Task statement: Return every record below exactly.

Supplied records:

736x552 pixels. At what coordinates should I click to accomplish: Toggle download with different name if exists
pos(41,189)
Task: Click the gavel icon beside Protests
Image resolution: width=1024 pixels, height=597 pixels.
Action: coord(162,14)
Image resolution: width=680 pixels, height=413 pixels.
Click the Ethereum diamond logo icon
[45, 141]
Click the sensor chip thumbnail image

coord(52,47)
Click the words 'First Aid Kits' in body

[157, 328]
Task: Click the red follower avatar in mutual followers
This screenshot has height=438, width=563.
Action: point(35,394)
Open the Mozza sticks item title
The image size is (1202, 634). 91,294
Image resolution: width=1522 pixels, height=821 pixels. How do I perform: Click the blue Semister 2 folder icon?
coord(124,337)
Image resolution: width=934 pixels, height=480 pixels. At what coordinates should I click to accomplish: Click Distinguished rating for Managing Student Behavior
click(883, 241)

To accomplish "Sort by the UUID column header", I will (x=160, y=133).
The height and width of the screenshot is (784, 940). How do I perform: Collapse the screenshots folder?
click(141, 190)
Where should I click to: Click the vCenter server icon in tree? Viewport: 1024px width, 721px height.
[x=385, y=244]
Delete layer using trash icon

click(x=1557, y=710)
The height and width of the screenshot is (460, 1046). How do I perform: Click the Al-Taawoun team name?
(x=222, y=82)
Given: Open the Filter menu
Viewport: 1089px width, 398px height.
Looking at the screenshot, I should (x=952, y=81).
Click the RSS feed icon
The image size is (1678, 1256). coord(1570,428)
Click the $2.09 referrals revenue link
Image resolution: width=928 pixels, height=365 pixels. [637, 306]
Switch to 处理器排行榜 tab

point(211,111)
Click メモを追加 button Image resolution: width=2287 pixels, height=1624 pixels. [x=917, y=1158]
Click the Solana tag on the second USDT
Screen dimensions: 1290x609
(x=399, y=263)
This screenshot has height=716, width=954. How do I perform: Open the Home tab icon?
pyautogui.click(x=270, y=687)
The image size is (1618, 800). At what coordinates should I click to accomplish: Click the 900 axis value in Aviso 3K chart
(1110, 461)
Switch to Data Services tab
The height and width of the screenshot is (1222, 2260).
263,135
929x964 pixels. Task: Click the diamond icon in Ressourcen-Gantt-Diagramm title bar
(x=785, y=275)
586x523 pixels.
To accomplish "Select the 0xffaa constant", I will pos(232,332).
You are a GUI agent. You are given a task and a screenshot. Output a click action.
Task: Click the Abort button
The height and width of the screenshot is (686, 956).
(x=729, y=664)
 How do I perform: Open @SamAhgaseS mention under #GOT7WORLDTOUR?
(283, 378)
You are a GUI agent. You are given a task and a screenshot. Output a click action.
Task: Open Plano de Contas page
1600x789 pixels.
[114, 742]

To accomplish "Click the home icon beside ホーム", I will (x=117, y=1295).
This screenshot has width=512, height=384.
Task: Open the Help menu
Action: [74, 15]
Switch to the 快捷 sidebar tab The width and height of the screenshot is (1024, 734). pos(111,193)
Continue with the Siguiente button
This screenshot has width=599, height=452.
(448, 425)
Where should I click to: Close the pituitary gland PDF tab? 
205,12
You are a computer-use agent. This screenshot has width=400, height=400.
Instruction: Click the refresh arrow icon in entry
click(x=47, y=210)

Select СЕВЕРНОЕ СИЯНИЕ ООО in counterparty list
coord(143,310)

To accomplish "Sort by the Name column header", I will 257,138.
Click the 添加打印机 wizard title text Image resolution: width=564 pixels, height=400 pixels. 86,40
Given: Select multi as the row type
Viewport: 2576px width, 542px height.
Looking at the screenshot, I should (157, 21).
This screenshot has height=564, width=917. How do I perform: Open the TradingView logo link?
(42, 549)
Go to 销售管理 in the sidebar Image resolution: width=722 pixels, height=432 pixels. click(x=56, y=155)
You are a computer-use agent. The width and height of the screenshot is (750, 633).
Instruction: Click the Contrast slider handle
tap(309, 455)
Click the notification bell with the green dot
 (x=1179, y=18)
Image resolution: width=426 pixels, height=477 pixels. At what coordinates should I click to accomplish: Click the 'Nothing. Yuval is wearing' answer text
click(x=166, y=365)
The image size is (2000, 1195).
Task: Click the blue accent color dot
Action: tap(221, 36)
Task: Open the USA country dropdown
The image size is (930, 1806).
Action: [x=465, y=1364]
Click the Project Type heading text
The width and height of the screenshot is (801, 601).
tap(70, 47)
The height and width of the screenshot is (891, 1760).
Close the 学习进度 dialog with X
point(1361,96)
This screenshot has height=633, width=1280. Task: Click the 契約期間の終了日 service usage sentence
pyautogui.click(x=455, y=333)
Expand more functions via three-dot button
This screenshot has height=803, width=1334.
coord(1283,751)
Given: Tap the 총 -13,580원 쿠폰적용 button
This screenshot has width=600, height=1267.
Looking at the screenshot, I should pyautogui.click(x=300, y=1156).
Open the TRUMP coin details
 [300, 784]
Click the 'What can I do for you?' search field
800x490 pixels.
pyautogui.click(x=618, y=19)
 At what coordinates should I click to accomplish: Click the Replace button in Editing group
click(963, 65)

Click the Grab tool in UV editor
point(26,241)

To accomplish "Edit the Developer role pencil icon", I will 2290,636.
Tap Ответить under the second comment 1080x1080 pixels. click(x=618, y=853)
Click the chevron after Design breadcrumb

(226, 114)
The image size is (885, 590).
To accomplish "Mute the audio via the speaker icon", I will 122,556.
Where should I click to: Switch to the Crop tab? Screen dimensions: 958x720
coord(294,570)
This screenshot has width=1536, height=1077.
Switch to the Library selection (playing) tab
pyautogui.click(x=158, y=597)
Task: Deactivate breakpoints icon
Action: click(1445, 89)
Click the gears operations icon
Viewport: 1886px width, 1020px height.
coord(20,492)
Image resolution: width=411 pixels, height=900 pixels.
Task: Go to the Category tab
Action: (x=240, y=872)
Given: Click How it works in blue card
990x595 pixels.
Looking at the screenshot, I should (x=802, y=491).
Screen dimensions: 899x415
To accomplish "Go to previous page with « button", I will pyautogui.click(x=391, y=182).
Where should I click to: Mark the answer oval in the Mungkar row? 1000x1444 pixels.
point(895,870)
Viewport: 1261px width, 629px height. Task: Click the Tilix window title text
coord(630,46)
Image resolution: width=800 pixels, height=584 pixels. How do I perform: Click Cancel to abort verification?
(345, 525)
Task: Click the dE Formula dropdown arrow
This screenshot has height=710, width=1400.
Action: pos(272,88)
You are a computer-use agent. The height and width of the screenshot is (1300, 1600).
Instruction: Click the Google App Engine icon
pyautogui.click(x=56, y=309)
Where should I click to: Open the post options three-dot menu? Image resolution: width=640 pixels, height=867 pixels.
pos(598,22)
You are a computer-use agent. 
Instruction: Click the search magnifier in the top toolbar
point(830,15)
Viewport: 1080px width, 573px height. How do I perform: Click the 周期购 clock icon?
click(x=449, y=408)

Reply to the task:
736x552 pixels. At what coordinates should I click to accomplish: Toggle download with different name if exists
pos(41,189)
Task: Click the gavel icon beside Protests
Image resolution: width=1024 pixels, height=597 pixels.
Action: coord(162,14)
Image resolution: width=680 pixels, height=413 pixels.
Click the Ethereum diamond logo icon
[45, 141]
Click the sensor chip thumbnail image

coord(52,47)
Click the words 'First Aid Kits' in body

[157, 328]
Task: Click the red follower avatar in mutual followers
This screenshot has height=438, width=563.
Action: point(35,394)
Open the Mozza sticks item title
The image size is (1202, 634). 91,294
Image resolution: width=1522 pixels, height=821 pixels. How do I perform: Click the blue Semister 2 folder icon?
coord(124,337)
Image resolution: width=934 pixels, height=480 pixels. At what coordinates should I click to accomplish: Click Distinguished rating for Managing Student Behavior
click(883, 241)

To accomplish "Sort by the UUID column header", I will (x=160, y=133).
The height and width of the screenshot is (784, 940). How do I perform: Collapse the screenshots folder?
click(141, 190)
Where should I click to: Click the vCenter server icon in tree? Viewport: 1024px width, 721px height.
[x=385, y=244]
Delete layer using trash icon

click(x=1557, y=710)
The height and width of the screenshot is (460, 1046). How do I perform: Click the Al-Taawoun team name?
(x=222, y=82)
Given: Open the Filter menu
Viewport: 1089px width, 398px height.
Looking at the screenshot, I should (x=952, y=81).
Click the RSS feed icon
The image size is (1678, 1256). coord(1570,428)
Click the $2.09 referrals revenue link
Image resolution: width=928 pixels, height=365 pixels. [637, 306]
Switch to 处理器排行榜 tab

point(211,111)
Click メモを追加 button Image resolution: width=2287 pixels, height=1624 pixels. [x=917, y=1158]
Click the Solana tag on the second USDT
Screen dimensions: 1290x609
(x=399, y=263)
This screenshot has height=716, width=954. How do I perform: Open the Home tab icon?
pyautogui.click(x=270, y=687)
The image size is (1618, 800). At what coordinates should I click to accomplish: Click the 900 axis value in Aviso 3K chart
(1110, 461)
Switch to Data Services tab
The height and width of the screenshot is (1222, 2260).
263,135
929x964 pixels. Task: Click the diamond icon in Ressourcen-Gantt-Diagramm title bar
(x=785, y=275)
586x523 pixels.
To accomplish "Select the 0xffaa constant", I will pos(232,332).
You are a GUI agent. You are given a task and a screenshot. Output a click action.
Task: Click the Abort button
The height and width of the screenshot is (686, 956).
(x=729, y=664)
 How do I perform: Open @SamAhgaseS mention under #GOT7WORLDTOUR?
(283, 378)
You are a GUI agent. You are given a task and a screenshot. Output a click action.
Task: Open Plano de Contas page
1600x789 pixels.
[114, 742]

To accomplish "Click the home icon beside ホーム", I will (x=117, y=1295).
This screenshot has width=512, height=384.
Task: Open the Help menu
Action: [74, 15]
Switch to the 快捷 sidebar tab The width and height of the screenshot is (1024, 734). pos(111,193)
Continue with the Siguiente button
This screenshot has width=599, height=452.
(448, 425)
Where should I click to: Close the pituitary gland PDF tab? 
205,12
You are a computer-use agent. This screenshot has width=400, height=400.
Instruction: Click the refresh arrow icon in entry
click(x=47, y=210)

Select СЕВЕРНОЕ СИЯНИЕ ООО in counterparty list
coord(143,310)

To accomplish "Sort by the Name column header", I will 257,138.
Click the 添加打印机 wizard title text Image resolution: width=564 pixels, height=400 pixels. 86,40
Given: Select multi as the row type
Viewport: 2576px width, 542px height.
Looking at the screenshot, I should (157, 21).
This screenshot has height=564, width=917. How do I perform: Open the TradingView logo link?
(42, 549)
Go to 销售管理 in the sidebar Image resolution: width=722 pixels, height=432 pixels. click(x=56, y=155)
You are a computer-use agent. The width and height of the screenshot is (750, 633).
Instruction: Click the Contrast slider handle
tap(309, 455)
Click the notification bell with the green dot
 (x=1179, y=18)
Image resolution: width=426 pixels, height=477 pixels. At what coordinates should I click to accomplish: Click the 'Nothing. Yuval is wearing' answer text
click(x=166, y=365)
The image size is (2000, 1195).
Task: Click the blue accent color dot
Action: tap(221, 36)
Task: Open the USA country dropdown
The image size is (930, 1806).
Action: [x=465, y=1364]
Click the Project Type heading text
The width and height of the screenshot is (801, 601).
tap(70, 47)
The height and width of the screenshot is (891, 1760).
Close the 学习进度 dialog with X
point(1361,96)
This screenshot has height=633, width=1280. Task: Click the 契約期間の終了日 service usage sentence
pyautogui.click(x=455, y=333)
Expand more functions via three-dot button
This screenshot has height=803, width=1334.
coord(1283,751)
Given: Tap the 총 -13,580원 쿠폰적용 button
This screenshot has width=600, height=1267.
Looking at the screenshot, I should pyautogui.click(x=300, y=1156).
Open the TRUMP coin details
 [300, 784]
Click the 'What can I do for you?' search field
800x490 pixels.
pyautogui.click(x=618, y=19)
 At what coordinates should I click to accomplish: Click the Replace button in Editing group
click(963, 65)

Click the Grab tool in UV editor
point(26,241)

To accomplish "Edit the Developer role pencil icon", I will 2290,636.
Tap Ответить under the second comment 1080x1080 pixels. click(x=618, y=853)
Click the chevron after Design breadcrumb

(226, 114)
The image size is (885, 590).
To accomplish "Mute the audio via the speaker icon", I will 122,556.
Where should I click to: Switch to the Crop tab? Screen dimensions: 958x720
coord(294,570)
This screenshot has width=1536, height=1077.
Switch to the Library selection (playing) tab
pyautogui.click(x=158, y=597)
Task: Deactivate breakpoints icon
Action: click(1445, 89)
Click the gears operations icon
Viewport: 1886px width, 1020px height.
coord(20,492)
Image resolution: width=411 pixels, height=900 pixels.
Task: Go to the Category tab
Action: (x=240, y=872)
Given: Click How it works in blue card
990x595 pixels.
Looking at the screenshot, I should (x=802, y=491).
Screen dimensions: 899x415
To accomplish "Go to previous page with « button", I will pyautogui.click(x=391, y=182).
Where should I click to: Mark the answer oval in the Mungkar row? 1000x1444 pixels.
point(895,870)
Viewport: 1261px width, 629px height. Task: Click the Tilix window title text
coord(630,46)
Image resolution: width=800 pixels, height=584 pixels. How do I perform: Click Cancel to abort verification?
(345, 525)
Task: Click the dE Formula dropdown arrow
This screenshot has height=710, width=1400.
Action: pos(272,88)
You are a computer-use agent. The height and width of the screenshot is (1300, 1600).
Instruction: Click the Google App Engine icon
pyautogui.click(x=56, y=309)
Where should I click to: Open the post options three-dot menu? Image resolution: width=640 pixels, height=867 pixels.
pos(598,22)
You are a computer-use agent. 
Instruction: Click the search magnifier in the top toolbar
point(830,15)
Viewport: 1080px width, 573px height. How do I perform: Click the 周期购 clock icon?
click(x=449, y=408)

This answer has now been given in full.